- **WHAT IS BEING ASKED**
Leaving out the pictures, copy each record below exactly.

»»

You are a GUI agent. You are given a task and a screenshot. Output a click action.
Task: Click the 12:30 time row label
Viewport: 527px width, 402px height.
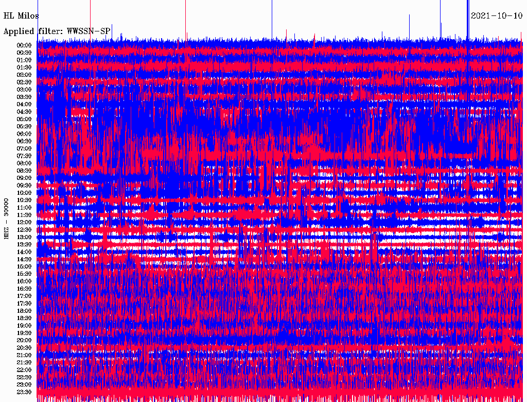[x=24, y=230]
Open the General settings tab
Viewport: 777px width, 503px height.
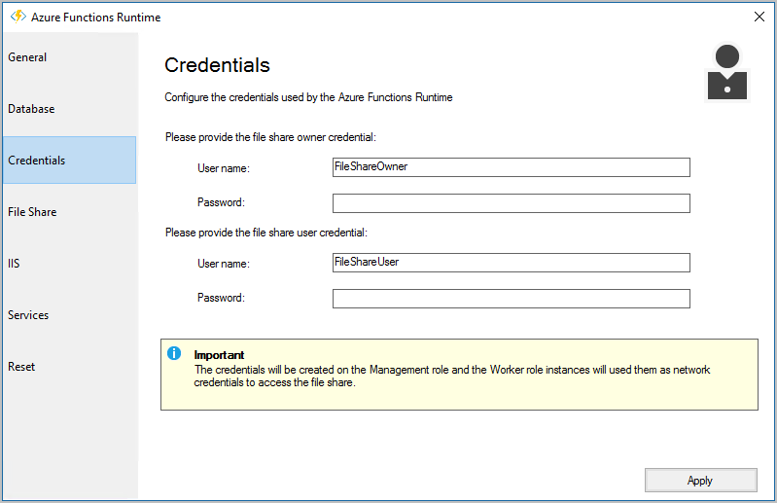(x=69, y=57)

««

- **RESPONSE TO THE EXERCISE**
You are a GUI agent. You are given a task and a screenshot. Output a click action.
Task: Click the 12:30 time row label
Viewport: 527px width, 402px height.
[x=24, y=230]
Open the General settings tab
Viewport: 777px width, 503px height.
(x=69, y=57)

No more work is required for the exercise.